Two American Scientist Reviews

The Functionalist’s Dilemma
George Lakoff reviews Ray Jackendorf’s Language, Consciousness, Culture: Essays on Mental Structure.

Constructing Cognition
Ethan Remmel reviews Katherine Nelson’s Young Minds in Social Worlds: Experience, Meaning, and Memory.

Honderich vs McGinn II

Judging from the discussion on Leiter Reports the merits of McGinn’s review is sub judice. To be fair, there is a great deal of pap out there not all coming to the attention of first order minds like McGinn. In a footnote to the review, McGinn writes:

The review that appears here is not as I originally wrote it. The editors asked me to “soften the tone” of the original; I have done so, though against my better judgment.

As I see it the issue divides up into two groups:

Group A:

1. Ignoring a poor book is the best fate to befall it;

2. A review acts as a public service: reader be forewarned!

Group B:

1. Bland undiscriminating reviews are just space fillers; 

2. Surely much of the blame for a poor book must be laid at the publisher’s doorstep: just because one has a “name” does not ensure quality.

I haven’t read Honderich’s book: in any event this wouldn’t be the first turkey he has produced. His The Real Meaning of Conservatism, taking a swipe at Roger Scruton’s influential though itself middling The Meaning of Conservatism, was dreadful.
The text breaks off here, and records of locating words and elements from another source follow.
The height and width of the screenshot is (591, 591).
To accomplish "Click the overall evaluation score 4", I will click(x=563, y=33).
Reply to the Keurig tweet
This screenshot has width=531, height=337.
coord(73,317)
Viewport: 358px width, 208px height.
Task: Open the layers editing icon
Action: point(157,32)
I’m inclined to A1: I do not review books that are, at best unengaging or, at worst, just downright wrong (and I don’t mean to suggest that I don’t appreciate well-argued views that run contrary to my own – indeed, that’s where the value lies). Reviewing poor books is too much like hard work.

For those who haven’t actually read the review, here are some choice extracts, occasionally reminding me of that master of the put-down, A.E. Housman.

This book runs the full gamut from the mediocre to the ludicrous to the merely bad. It is painful to read, poorly thought out, and uninformed. It is also radically inconsistent. The structure of the book consists of a series of previously published papers, somewhat modified, with short introductory sections, going back to 1981.

Throughout, the book is woefully uninformed about the work of others and at best amateurish. Honderich’s understanding of positions he criticizes is often weak to nonexistent, though not lacking in chutzpah. And the view he ends up defending is preposterous in the extreme and easily refuted.

After a banal and pointless chapter on seeing and sense-data (even the author refers to it as “this faltering paper” [123]), we finally reach the crux and, presumably, the excuse for the book.

Is there anything of merit in On Consciousness? Honderich does occasionally show glimmers of understanding that the problem of consciousness is difficult and that most of our ideas about it fall short of the mark. His instincts, at least, are not always wrong. It is a pity that his own efforts here are so shoddy, inept, and disastrous (to use a term he is fond of applying to the views of others).